[INPUT DATA — start]

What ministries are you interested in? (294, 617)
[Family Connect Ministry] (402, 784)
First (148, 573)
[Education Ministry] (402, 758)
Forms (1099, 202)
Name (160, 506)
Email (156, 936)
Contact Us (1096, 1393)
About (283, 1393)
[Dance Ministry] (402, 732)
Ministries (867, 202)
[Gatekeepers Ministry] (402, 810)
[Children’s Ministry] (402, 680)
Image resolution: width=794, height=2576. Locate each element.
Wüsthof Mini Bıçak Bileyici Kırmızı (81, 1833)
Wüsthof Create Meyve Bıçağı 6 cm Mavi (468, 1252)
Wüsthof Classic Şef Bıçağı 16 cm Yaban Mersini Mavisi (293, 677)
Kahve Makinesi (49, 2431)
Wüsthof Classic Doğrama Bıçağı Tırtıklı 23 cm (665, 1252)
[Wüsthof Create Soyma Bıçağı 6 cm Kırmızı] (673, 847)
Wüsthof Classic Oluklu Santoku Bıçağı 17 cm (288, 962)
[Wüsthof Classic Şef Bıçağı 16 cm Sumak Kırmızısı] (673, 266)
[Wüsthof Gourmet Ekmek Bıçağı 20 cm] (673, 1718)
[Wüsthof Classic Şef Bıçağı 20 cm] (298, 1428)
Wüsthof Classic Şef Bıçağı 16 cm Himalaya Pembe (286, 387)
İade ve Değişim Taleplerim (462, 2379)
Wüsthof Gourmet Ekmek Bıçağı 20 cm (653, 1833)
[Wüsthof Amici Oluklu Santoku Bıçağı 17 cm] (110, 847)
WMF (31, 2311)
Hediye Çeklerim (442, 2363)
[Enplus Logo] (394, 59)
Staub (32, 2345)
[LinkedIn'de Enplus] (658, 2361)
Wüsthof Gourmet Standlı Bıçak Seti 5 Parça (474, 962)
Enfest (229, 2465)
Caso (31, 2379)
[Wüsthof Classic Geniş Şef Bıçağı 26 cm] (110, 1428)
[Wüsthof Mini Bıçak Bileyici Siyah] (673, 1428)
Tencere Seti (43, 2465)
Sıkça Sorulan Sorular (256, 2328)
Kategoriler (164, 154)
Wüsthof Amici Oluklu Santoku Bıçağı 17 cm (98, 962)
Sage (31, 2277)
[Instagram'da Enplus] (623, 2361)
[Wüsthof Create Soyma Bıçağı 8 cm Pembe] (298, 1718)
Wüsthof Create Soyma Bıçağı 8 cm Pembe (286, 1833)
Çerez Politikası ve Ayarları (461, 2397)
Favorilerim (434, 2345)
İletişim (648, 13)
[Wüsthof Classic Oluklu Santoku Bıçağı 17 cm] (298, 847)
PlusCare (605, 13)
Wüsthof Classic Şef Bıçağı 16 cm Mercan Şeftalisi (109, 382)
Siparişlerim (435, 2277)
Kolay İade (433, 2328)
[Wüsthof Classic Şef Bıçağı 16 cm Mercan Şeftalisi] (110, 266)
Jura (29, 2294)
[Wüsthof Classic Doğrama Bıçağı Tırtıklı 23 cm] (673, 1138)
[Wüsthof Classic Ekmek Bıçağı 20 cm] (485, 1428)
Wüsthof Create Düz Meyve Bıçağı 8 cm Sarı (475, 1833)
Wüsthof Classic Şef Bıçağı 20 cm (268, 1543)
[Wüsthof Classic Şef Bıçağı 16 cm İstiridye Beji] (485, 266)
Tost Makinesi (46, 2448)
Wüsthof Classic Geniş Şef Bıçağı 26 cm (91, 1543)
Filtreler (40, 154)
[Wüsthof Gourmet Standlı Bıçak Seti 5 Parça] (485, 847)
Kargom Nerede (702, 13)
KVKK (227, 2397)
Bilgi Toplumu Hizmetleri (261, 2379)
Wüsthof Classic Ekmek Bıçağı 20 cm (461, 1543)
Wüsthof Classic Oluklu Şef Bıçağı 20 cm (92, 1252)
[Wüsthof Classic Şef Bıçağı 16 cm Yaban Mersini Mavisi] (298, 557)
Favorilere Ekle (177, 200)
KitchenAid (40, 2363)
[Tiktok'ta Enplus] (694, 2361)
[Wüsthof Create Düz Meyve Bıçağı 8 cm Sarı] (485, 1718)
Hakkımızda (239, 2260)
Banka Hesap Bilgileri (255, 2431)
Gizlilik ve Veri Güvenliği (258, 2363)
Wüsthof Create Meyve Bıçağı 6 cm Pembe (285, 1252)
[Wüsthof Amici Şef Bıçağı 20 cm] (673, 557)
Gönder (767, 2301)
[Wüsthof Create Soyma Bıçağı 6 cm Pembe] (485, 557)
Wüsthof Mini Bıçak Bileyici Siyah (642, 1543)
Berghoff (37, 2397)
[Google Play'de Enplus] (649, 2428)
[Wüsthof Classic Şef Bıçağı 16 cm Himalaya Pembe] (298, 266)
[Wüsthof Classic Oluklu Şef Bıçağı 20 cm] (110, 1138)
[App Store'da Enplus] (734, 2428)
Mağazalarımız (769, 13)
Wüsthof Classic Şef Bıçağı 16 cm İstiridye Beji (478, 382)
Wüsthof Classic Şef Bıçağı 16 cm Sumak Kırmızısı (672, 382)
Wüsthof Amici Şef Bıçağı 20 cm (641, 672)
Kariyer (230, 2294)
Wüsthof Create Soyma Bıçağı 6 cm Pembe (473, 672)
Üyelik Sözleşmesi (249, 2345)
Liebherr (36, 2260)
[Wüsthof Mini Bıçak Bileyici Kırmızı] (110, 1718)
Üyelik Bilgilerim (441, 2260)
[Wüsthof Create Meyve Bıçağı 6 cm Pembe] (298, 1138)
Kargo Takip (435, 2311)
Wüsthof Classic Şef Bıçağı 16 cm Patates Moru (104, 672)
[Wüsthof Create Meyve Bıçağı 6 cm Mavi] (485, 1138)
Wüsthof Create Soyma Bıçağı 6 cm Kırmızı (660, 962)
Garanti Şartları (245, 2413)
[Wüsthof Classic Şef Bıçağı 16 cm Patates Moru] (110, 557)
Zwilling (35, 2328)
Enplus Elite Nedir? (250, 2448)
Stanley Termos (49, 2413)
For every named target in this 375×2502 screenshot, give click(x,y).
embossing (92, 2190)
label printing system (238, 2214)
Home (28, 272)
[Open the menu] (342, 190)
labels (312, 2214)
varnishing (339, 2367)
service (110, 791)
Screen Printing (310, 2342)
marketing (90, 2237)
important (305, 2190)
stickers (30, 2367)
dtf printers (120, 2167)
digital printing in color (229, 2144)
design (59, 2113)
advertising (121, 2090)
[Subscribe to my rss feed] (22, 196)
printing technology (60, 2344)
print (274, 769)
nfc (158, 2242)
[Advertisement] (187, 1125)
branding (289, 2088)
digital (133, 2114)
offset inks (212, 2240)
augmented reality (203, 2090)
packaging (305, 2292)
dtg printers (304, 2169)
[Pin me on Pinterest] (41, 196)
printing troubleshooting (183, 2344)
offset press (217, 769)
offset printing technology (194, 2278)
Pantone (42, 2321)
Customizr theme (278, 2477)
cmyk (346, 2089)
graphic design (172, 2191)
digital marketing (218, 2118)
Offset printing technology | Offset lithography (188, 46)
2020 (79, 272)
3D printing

[INPUT DATA — finish]

When you reach the line holding "Ministries (867, 202)" in the records above, begin reproducing exactly, stop after the line holding "Wüsthof Classic Oluklu Santoku Bıçağı 17 cm (288, 962)", and output nothing else.

Ministries (867, 202)
[Gatekeepers Ministry] (402, 810)
[Children’s Ministry] (402, 680)
Image resolution: width=794, height=2576. Locate each element.
Wüsthof Mini Bıçak Bileyici Kırmızı (81, 1833)
Wüsthof Create Meyve Bıçağı 6 cm Mavi (468, 1252)
Wüsthof Classic Şef Bıçağı 16 cm Yaban Mersini Mavisi (293, 677)
Kahve Makinesi (49, 2431)
Wüsthof Classic Doğrama Bıçağı Tırtıklı 23 cm (665, 1252)
[Wüsthof Create Soyma Bıçağı 6 cm Kırmızı] (673, 847)
Wüsthof Classic Oluklu Santoku Bıçağı 17 cm (288, 962)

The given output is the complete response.